I think someone’s working on this, and it’s taking a long time. One of those DYI projects. Got the windows all done; that’ll do for a few months.

Facade pried off; new door; empty sign; inexplicable upper floor; fresh grave outside on the sidewalk.

So, a work in progress.

Go! Fight! Win! I think it’s football season.

I can’t find much to say about the Opera House, only that I doubt much opera was ever performed there.

“Okay, I definitely want a staircase outside to the second floor, but not all the way.”

“Really? I can make it work.”

“No, I’m not paying for that may steps. They can hop up.”


Charming tableau, though - unchanged for over 100 years. Well, I’m sure some things have changed; light bulbs, toilet seats. You know what I mean

f you have one of the buildings on the right, you need the one on the left.


And vice versa.

There’s a cleanliness and vacancy to these pictures, and that usually suggests there’s not a lot going on.

That's the back of the bank, and the upper floor suggests it's either being renovated for a bright new future, or the future was lost in shipping.

The birds can get in, but it’s hard to get out.

The remainders of a bygone neighbor, and some mystery: the sidewalk, for example. Was it raised, or was the rest of it lowered? There had to be a reason.

Quite a surprise:


They had 2500 stores nationwide at their peak, and I remember the local BF with great fondness. Probably a bit junkier than I recall, but it had tons of stuff - records! Turtles! School supplies! They went the K-Mart route, and failed: “In the 1970s, Ben Franklin operated some Ben Franklin Family Center locations, which were larger discount store variations offering merchandise not found at regular Ben Franklin stores, such as clothing.”

Thrift store; another sign of business health.

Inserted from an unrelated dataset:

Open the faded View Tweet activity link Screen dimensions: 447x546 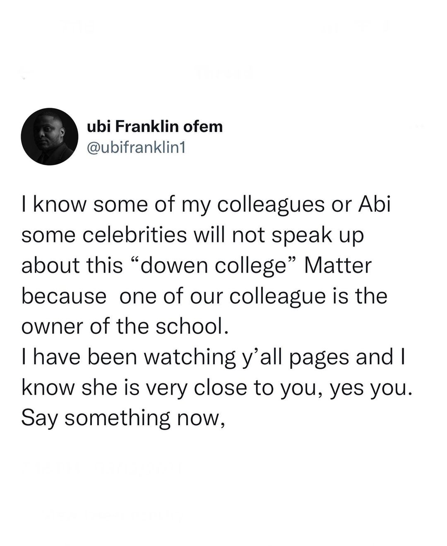tap(112, 515)
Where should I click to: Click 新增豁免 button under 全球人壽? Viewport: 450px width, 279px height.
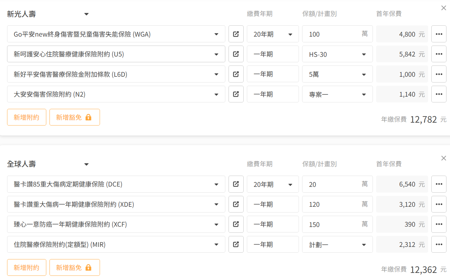point(75,267)
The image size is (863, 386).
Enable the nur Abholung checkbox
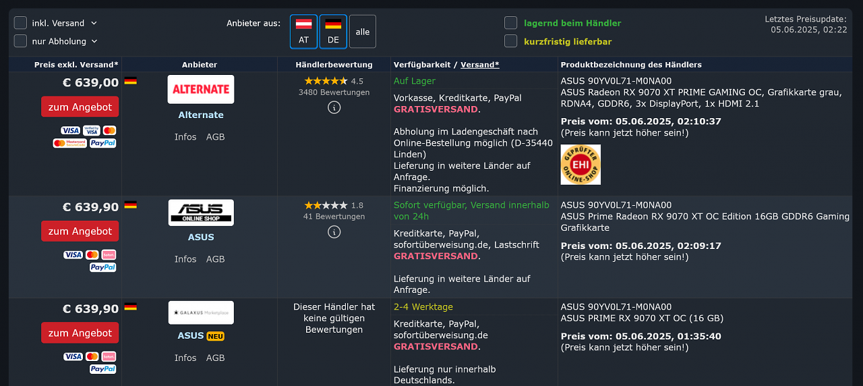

One building? No; looks like two with one smaller addition on the left. Unless the one on the left was the first one, and the builder took a chance when the corner lot became open

WHOA: a double-stacker Buckaroo Revival.


That Buckaroo bustle on the corner building really doesn't help.


OMB, or Obligatory Modern Bank. It’s starting to show the effects of time.


When these facades fail, they instantly cheapen the building to which they’re attached.

In the game The Sims, you can put your Sim out on a balcony and then remove the door, and they’re trapped forever.


Two different types of post-war thin brick; the one on the right has the corporate flavor, more apt for a bank or insurance office. The facade with its immense exhaust grill makes it seem even more up to date.

On the left, something homier and classier.

Signer of the Designer? Web search says “Painting / Artwork / Signage”


The bright sun, dry streets, and Christmas decorations make it look like a post-apocalyptic scene. The buildings stare with blind eyes at the setting sun.


Where were the movie theaters? you ask. They had two, but they closed in the 50s.

Where are the people now? you ask. I don’t know. In Main Street after Main Street, we see empty streets.

Perhaps the cars speed through town fast at noon, when everyone’s having lunch.

Well, there you have it, once again. Thanks for dropping by; see you tomorrow.